No surprise, then, that it was anything but easy to translate to film. Attempts to bring Dune to the silver screen date back to the early '70s, just five years after the book's initial release. It bounced around a handful of different directors and screenwriters and producers -- most famously, Alejandro Jodorowsky took a hell of a shot at it, as seen in the new documentary Jodorowsky's Dune http://jodorowskysdune.com/ -- before Dino De Laurentiis hired Lynch to do the job. Lynch worked for the better part of a year on the screenplay, splitting with early collaborators over creative differences, before starting filming in 1983. The rough cut ran over four hours, but Universal insisted on a two-hour version, forcing re-shoots, ridiculous edits and a whole lot of voiceover.

Not a recipe for movie magic, to say the least.

The resulting film is, to put it mildly, a fucking mess. It excises huge parts of the story. It randomly adds in elements that weren't in the book and only serve to confuse the story further. The movie is a confusing, shambling putrescent mess, and in all honesty it earned every one of its one-star reviews (there were many, including Roger Ebert's) and all of the apathy and/or hostility of its audiences.

But it wasn't all bad.

While there's not a lot to recommend Dune, it does offer a few points of recommendation beyond the obvious cautionary tale of how awfully wrong a movie can go. While some of it is ugly, dated and cheap-looking, there are some magnificent visuals throughout the movie -- Lynch nailed those Guild navigators, creepy and gross and exactly what you'd expect space-folding druggie mutants to look like, and the sandworms get it done, too. Plus, it gave the world Patrick Stewart in his first genre role, paving the way for him to take on the role of Jean Luc Picard a few years later, and Professor X further down the line. And, despite being an incomprehensible, chaotic mess, it does capture some of the epic scope of the novel and offers a suggestion of incredible depth behind what's shown on screen. Yes, it's a mess, but a glorious, intoxicating, over-the-top mess.

The film's most important success isn't even visible on screen, though. The best thing about Dune, the movie, is that it got me, and I suspect many other people my age, to read Dune, the book, and that's of immeasurable value.

Now, there's a good chance I would have eventually read the book anyway, but truth be told, there's a lot of classic science fiction out there, and I haven't read plenty of it. I'd like to think Dune wouldn't be one of the many, many books I've bought, stuck on a shelf and forgotten about, but it might have been -- plenty of other highly recommended stuff has suffered that fate. I missed it on initial release, probably because my dad, who took me to such films, took one look at the trailer and said, "Uh, no." It wasn't until my late teens that one of my nerd buddies made me watch it. At his insistence, we sat down basically ten minutes after he discovered I had never seen it and watched a bootleg VHS copy.
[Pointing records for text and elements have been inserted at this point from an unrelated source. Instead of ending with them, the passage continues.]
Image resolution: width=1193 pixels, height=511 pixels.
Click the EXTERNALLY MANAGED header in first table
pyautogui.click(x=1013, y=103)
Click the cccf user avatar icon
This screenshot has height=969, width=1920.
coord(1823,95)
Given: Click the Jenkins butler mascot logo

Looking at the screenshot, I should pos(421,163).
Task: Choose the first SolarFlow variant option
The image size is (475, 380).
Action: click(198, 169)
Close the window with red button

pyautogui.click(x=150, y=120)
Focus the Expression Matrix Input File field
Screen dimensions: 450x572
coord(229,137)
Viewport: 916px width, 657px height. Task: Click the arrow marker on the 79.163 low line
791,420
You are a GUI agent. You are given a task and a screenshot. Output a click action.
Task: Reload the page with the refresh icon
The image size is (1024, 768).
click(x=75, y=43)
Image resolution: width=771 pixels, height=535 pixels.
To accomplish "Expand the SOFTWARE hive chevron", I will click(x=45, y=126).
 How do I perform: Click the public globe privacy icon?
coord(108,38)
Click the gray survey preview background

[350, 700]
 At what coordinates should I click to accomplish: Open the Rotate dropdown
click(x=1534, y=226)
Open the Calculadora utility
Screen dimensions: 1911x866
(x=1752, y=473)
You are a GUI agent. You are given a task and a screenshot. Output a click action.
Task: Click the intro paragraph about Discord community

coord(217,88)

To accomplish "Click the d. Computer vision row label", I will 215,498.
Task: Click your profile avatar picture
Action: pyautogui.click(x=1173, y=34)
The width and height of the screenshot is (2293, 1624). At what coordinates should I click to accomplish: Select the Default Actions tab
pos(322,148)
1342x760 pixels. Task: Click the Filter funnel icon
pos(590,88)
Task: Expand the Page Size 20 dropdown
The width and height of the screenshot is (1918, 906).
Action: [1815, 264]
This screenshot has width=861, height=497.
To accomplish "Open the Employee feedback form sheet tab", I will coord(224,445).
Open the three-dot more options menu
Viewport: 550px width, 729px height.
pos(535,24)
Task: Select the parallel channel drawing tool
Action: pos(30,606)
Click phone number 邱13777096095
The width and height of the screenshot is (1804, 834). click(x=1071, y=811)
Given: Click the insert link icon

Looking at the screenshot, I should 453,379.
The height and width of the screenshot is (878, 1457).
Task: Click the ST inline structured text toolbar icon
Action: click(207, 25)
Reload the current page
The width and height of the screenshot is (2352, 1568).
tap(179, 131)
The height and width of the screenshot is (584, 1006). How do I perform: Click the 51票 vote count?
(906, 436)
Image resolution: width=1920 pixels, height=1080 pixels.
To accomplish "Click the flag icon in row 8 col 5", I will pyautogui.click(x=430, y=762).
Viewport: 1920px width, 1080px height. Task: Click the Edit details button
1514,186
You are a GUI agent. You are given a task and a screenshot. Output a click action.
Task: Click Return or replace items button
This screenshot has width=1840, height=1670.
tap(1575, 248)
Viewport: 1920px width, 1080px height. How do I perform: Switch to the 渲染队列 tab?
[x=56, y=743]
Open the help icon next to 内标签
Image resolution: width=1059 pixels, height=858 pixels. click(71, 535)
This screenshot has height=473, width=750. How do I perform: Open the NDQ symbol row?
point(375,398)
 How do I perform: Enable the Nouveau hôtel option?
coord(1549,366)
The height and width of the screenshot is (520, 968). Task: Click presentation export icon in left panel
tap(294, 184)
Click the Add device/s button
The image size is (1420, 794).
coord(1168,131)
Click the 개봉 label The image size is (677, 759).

After it ended I was thoroughly confused, but intrigued, and he spent an hour explaining all the things in the movie that didn't make sense and insisting over and over, "You have to read the book to really get it." Soon after, like the next day soon, I did, and like most people who have ever read it, my reaction was something along the lines of "Holy shit, you guys! This is fucking great!"

So go see Dune in all its fucked-up, miserable shambolic glory. You'll get some nice visuals, a little genre history and a sense of what might have been. If you're like me, you might be inspired to read one of the great science fiction works, and if not, hey, Sting in a space Speedo! You can't go wrong with that.

David Lynch's Dune shows at 9:30 p.m. Friday, April 18 at the Sie FilmCenter.